凌隆钦一边帮他扩张,一边俯下身子亲吻着他。他半眯着眼想瞧那家伙怎能耐心至极地为他做这种事,发现对方竟也在凝视着他,像在观察他的反应似的,他羞赧地把目光移开假装无视这一切,然後耳边便传来了一个好听的笑声:
「别害羞,你想看就看哪!」
这麽一说,似乎证实了凌仲希刚才偷看的举止,更让他羞得两颊发烫,但他仍不予以回应。
凌隆钦见状又笑了两声,继续先前的舔吻前戏。
他心想假如仲希是食物,肯定是颗糖果,不能一口吞下,得含在嘴里慢慢吸吮,细细品嚐其中流逸的酸甜滋味,即便最後融化消失,依然能在齿颊间留香。
凌隆钦在与仲希作了一次深入厮缠的长吻之後,将已伸入的两只手指抽出来,换了个姿势跪在他下边,抬起他的大腿往胳膊这儿带,被弄得湿滑润泽的穴口正好对上自个儿的茎体,纵然直接进入不会有难度,但凌隆钦犹是掌握好退一进二的步调缓缓推进,直至整个根部完全没入他的穴内,才开始进行抽送律动。
抽送的过程中,仲希在拧眉咬牙的面容上,偶尔透露出些许舒展眉心扬起嘴角的微妙神情,在怀有不情愿的抗拒声调中,隐约掺杂了因身体的愉悦而由衷发出的微弱呻吟。凌隆钦知道,这些不经意地流露而出不易察觉的反应,都是仲希默许了他今夜的所有作为之表态,虽然他也很清楚这可能只是默许他们可以是炮友的关系,而不是恋人。

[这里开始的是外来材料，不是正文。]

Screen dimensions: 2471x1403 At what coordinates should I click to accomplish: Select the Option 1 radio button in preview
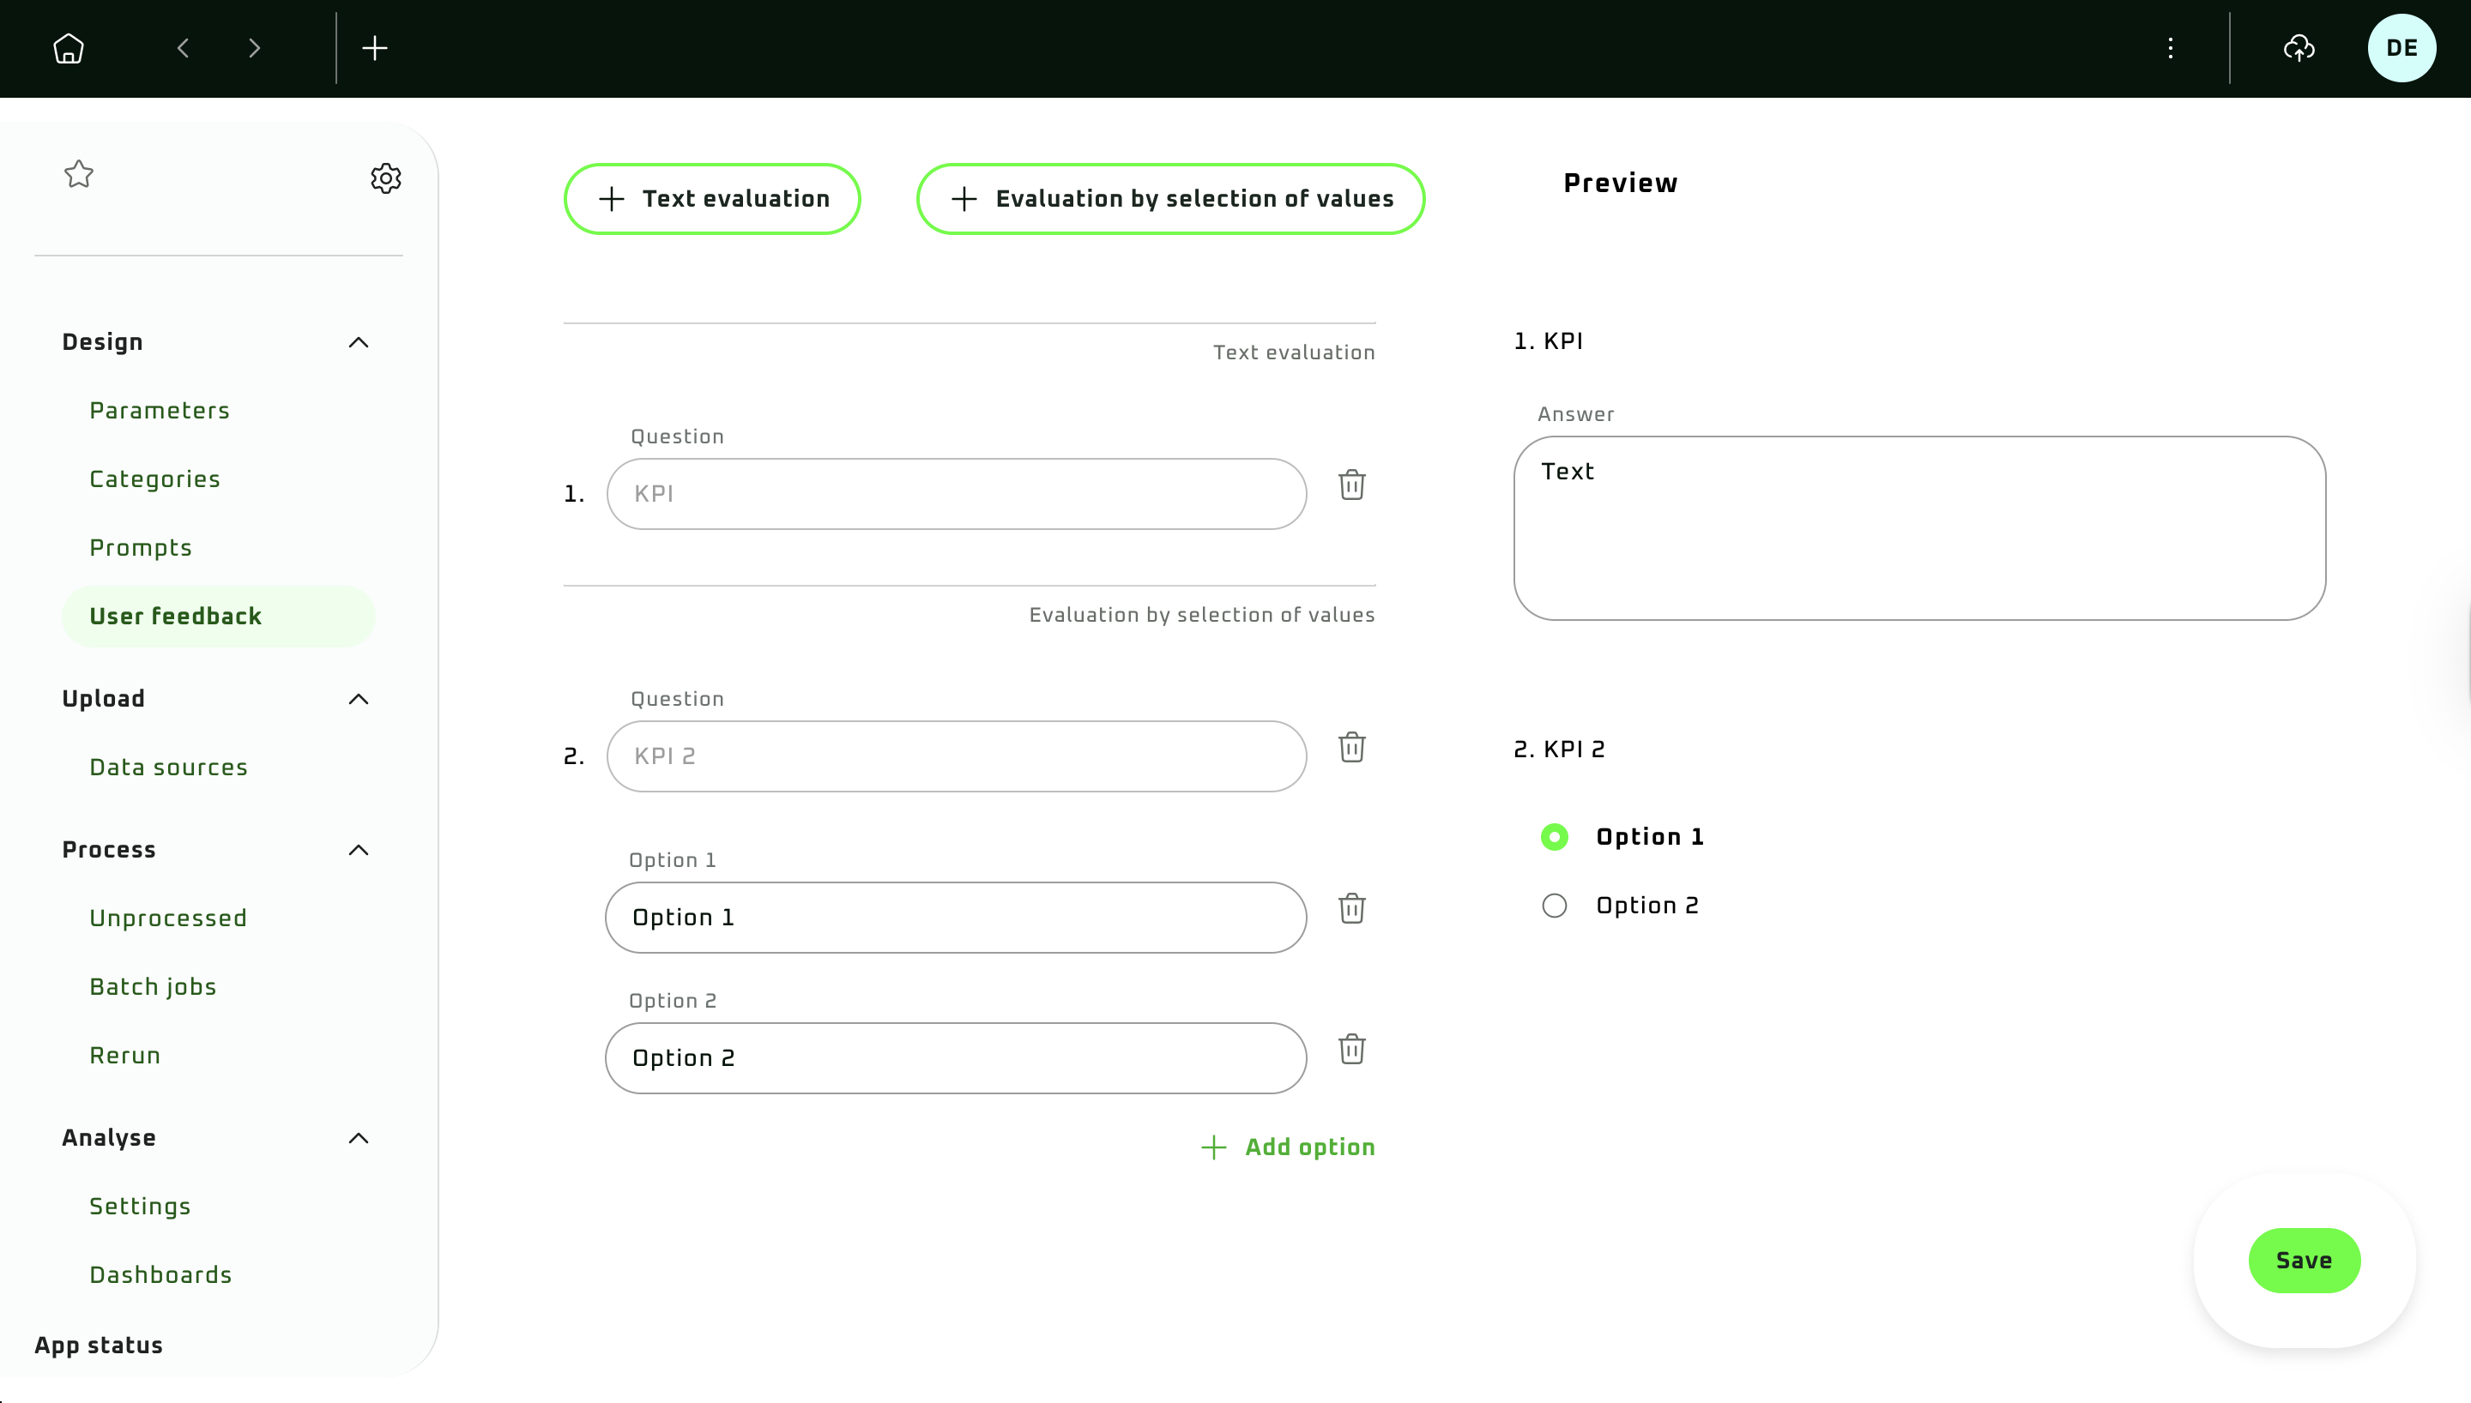[x=1554, y=836]
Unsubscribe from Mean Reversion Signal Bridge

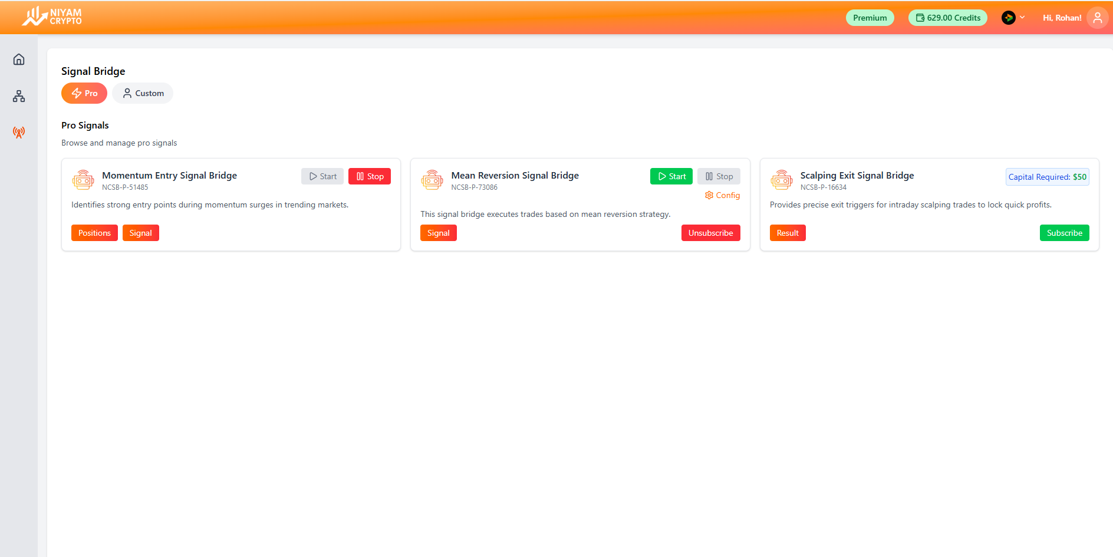[x=710, y=233]
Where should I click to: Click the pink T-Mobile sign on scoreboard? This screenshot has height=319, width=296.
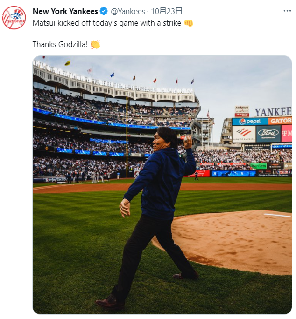pos(286,134)

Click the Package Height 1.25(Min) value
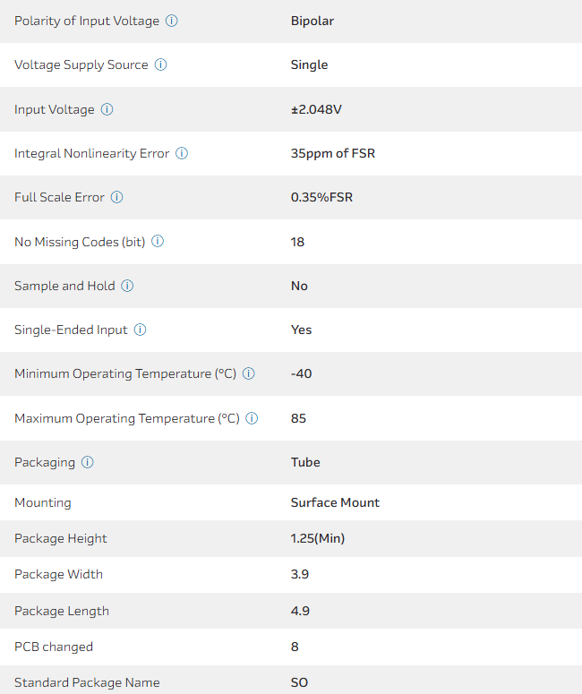click(x=318, y=538)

羞耻的部位受到凌隆钦寻宝般的探幽揽胜,凌仲希就算再难为情还是适应了,他回想起不少过去与凌隆钦肌肤相亲的火热片段,好比一首久未的情诗,如今再次的朗诵,就彷佛是场提早迎来的花季,满室热情绽放的玫瑰,满庭浓郁芬芳的香气,停不下来的情动,散不出去的旖旎。
凌隆钦原先只是轻缓地挺动腰杆晃着凌仲希的身体,力道不大却能清楚地感受到凌隆钦粗长的东西在自己的内壁里滑动穿梭,下盘饱胀得好似要爆开,但似乎又有一种无法言说的收缩力把那条惊心耸动的肉蛇给紧紧缠住。
「你咬得我好紧、希你这麽热情地吸着我,是怕我抽身吗?别急别担心,我会让你好好品嚐一番的。」
凌隆钦直白地说着毫不害臊的话语,理所当然地指导凌仲希的肢体动作,并时不时把羞耻的言词挂在嘴边,凌仲希简直无语,凌隆钦什麽时候变得这麽轻佻了?过去那个正经沉着的父亲哪里去了?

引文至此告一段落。